Jadi pada intinya saya dapat mengatakan bahwa bagi Buruh untuk mendapatkan predikat kehidupan yang layak itu masih jauh dari angan-angan, cobalah para Aparatur Pemerintahan dan Anggota Dewan yang katanya Wakil Rakyat (bukan badut-badut Politik-red) berkunjung ke daerah kampung Kandang Kambing-Cimone, kampung Bojong Koneng-Cikarang, dll, dimana disana masih terdapat banyak Buruh yang rumahnya masih Kontrak dan makannya-pun apa adanya. Sekali-kali perlu-lah anggota Dewan “Pesiar” ke kampung-kampung dekat kawasan Industri biar mereka tahu beban dan penderitaan Buruh jangan hanya jalan-jalan Shopping ke Singapura atau yang lebih parah lagi memanfaatkan Wanita sebagi pelicin kepentingan politik, MeMaLuKan !! atau mereka tidak punya KeMaLuan?!

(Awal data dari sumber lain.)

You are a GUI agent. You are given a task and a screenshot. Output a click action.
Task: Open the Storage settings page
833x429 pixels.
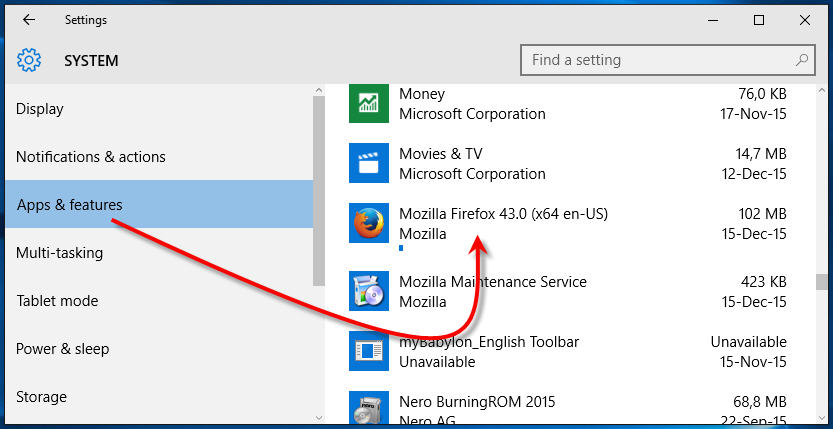[41, 397]
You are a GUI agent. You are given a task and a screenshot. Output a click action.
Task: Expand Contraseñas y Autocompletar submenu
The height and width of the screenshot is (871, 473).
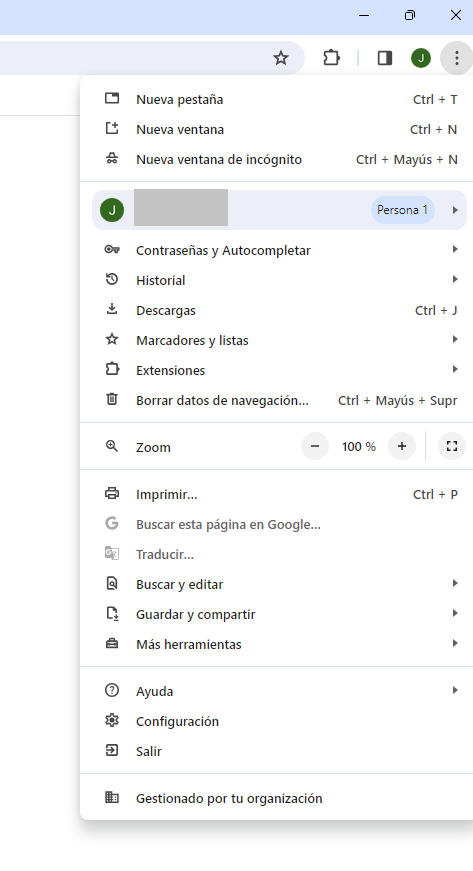click(x=276, y=251)
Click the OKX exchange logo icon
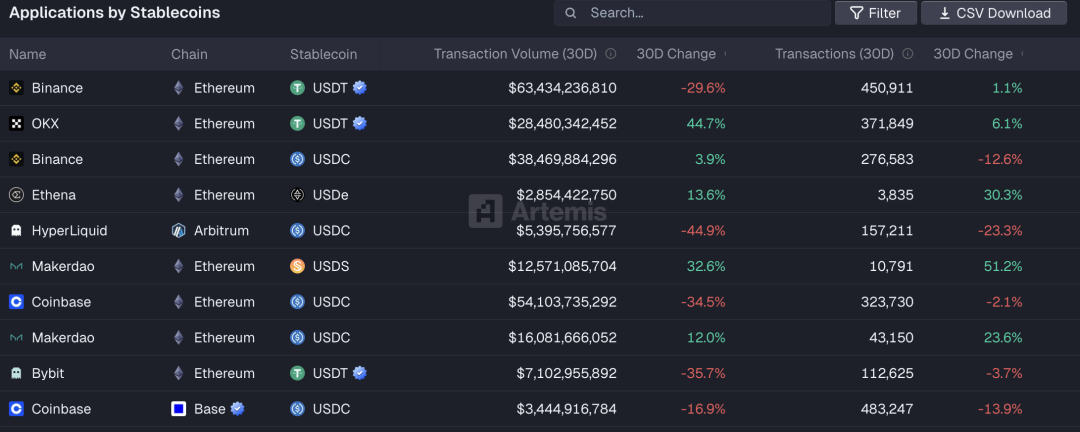1080x432 pixels. coord(16,124)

Okey, kembali ke pokok permasahan.
Nah, sudut pandang yang kedua adalah jika ditinjau dari segi ekonomi, apa yang akan terjadi pada buruh bila gaji PNS naik 15 persen? Menurut analisa saya pribadi dan analisa saya didasarkan dari dampak ekonomi yang terjadi atas kenaikan gaji PNS pada periode sebelum-sebelumnya. Bahwa Kenaikan gaji PNS itu akan menaikan daya beli Masyarakat, artinya harga-harga barang di pasaran khususnya kebutuhan pokok akan mengalami kenaikan harga (bisa fluktuatip ataupun signifikan). Dengan adanya kenaikan daya beli masyarakat ini akan memicu naiknya pendapatan perusahaan. Dan naiknya pendapatan perusahaan itu tidak menjamin bahwa perusahaan akan menaikan upah bagi pekerjanya. Jika kita berbicara lebih jauh lagi tentang dampak kenaikan gaji PNS ini, ada kemungkina kenaikan gaji PNS akan memberikan sentiment positif pada pasar saham akibat komitment pemerintah untuk meningkatkan pembangunan infrastruktur yang dapat memicu bergeraknya sektor riil. Pergerakan sektor riil dan konsumsi masyarakat yang terus menerus akan memperbaiki kinerja perusahaan dan akan berimbas pada harga saham. Namun, kita disini tidak akan berbicara sejauh itu yang ingin kita tekankan ialah seumpama benar analisa saya yakni kenaikan gaji PNS akan meningkatkan daya beli masyarakat atau dengan kata lain kenaikan gaji PNS (biasanya) akan diiringi dengan kenaikan harga kebutuhan pokok padahal upah Buruh tidak mengalami kenaikan, apakah ini tidak sama halnya dengan justru menambah beban bagi para Buruh khususnya Buruh yang bergaji dibawah UMR?
Yach, kita itu sama-sama sebagai Warga Negara Indonesia. Terus terang jika gaji PNS naik 15 persen saya senang karena kedua orang tua saya juga bekerja sebagai Polri dan PNS namun saya juga berharap kepada Pemerintah Republik Indonesia agar kenaikan Gaji PNS ini tidak berimbas pada bertambahnya Beban Hidup yang sudah berat yang selama ini telah ditanggung oleh para Buruh di Indonesia.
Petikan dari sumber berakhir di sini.